Genetically Engineering Metabolic Pathways in T-Cells to increase their anti-tumor function

T-cells are central to the anti-tumor response though they encounter several hurdles in the tumor microenvironment such as the lack of available essential metabolites (e.g., glucose, amino acids…). Moreover, cancer cells can monopolize some of these resources to survive and proliferate by driving a higher expression of metabolite transporters, maintaining a high metabolic rate and thereby, outcompeting T cells. To improve T-cell anti-tumor function in the tumor vicinity, we aimed at endowing T-cells with some tumor characteristics such as the overexpression of genes involved in metabolic pathways. In this work, we focused on the overexpression of glucose transporters or key enzymes in glycolysis pathways and showed that this approach can substantially enhance T-cell function. We co-transduced these genes along with tumor-specific T-cell receptors, namely the F5 TCR specific for the MART1 antigen and CD19-specific CAR. T-cells expressing TCR/CAR, along with selected metabolic genes could demonstrated a higher anti-tumor potential by means of cytokines secretion, activation marker expression and cytotoxicity in co-cultures with cognate tumor cells.
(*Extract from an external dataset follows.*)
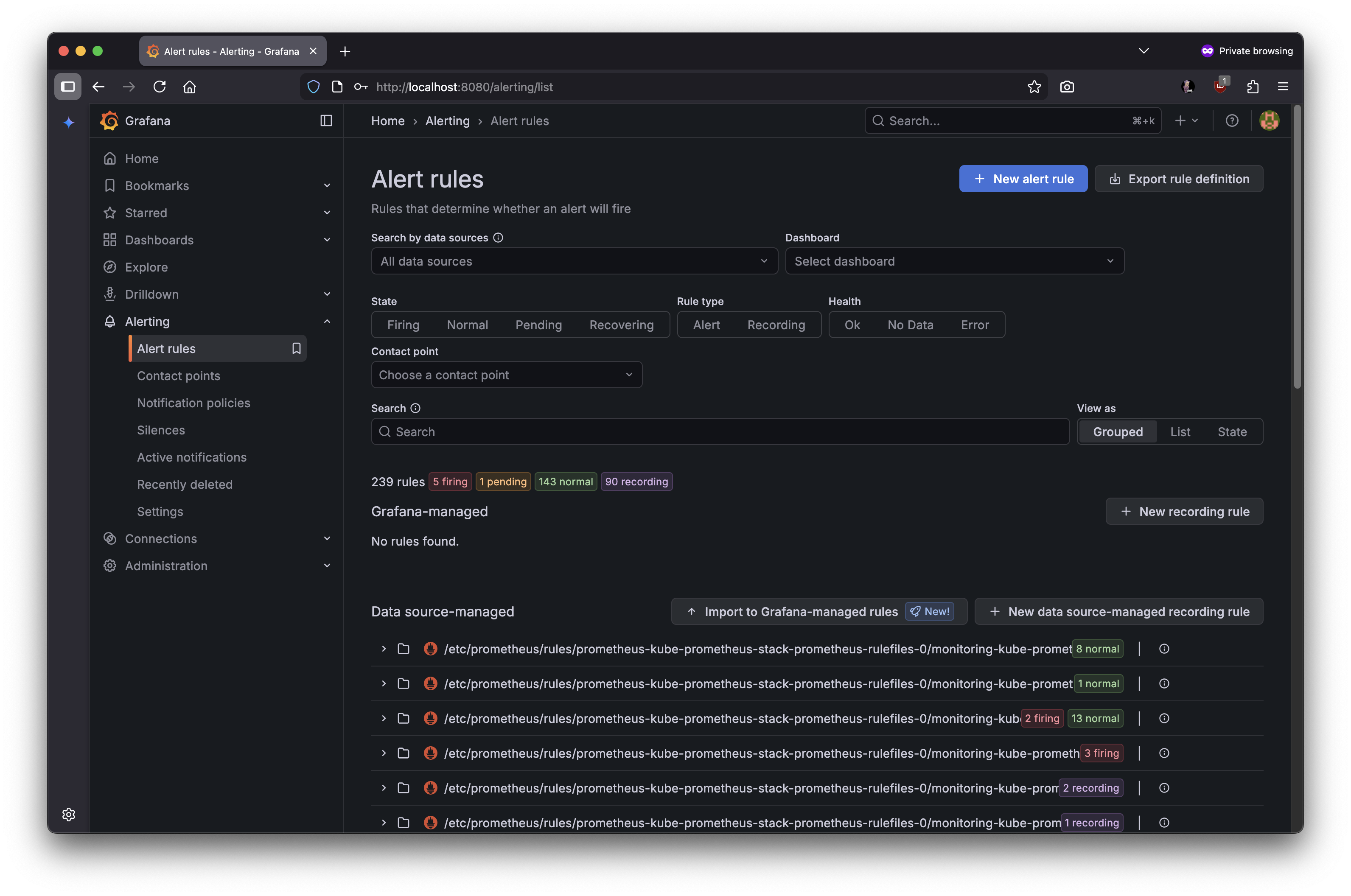Select the Recording rule type filter
Screen dimensions: 1351x896
(776, 325)
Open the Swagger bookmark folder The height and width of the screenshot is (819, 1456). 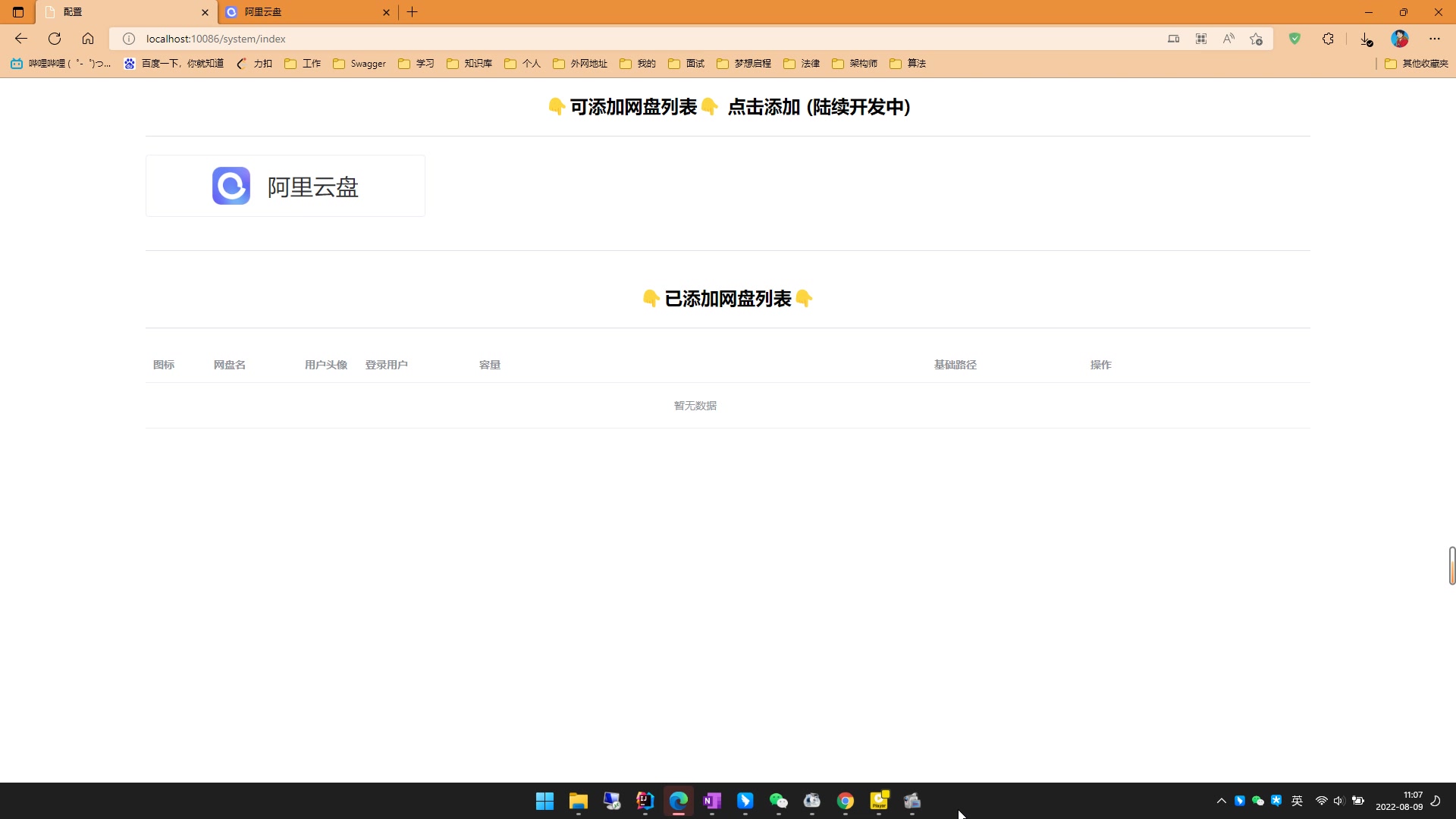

Additionally, we analyzed their immunophenotype and noted an increase in mitochondrial mass and glycolysis rate. Finally, metabolically enhanced T-cells demonstrated an improved in-vivo function in a xenograft model of human tumor in mice. In conclusion, T cells can be genetically modified to express metabolism-related genes which will contribute to the improvement of engineered T cell-based immunotherapy.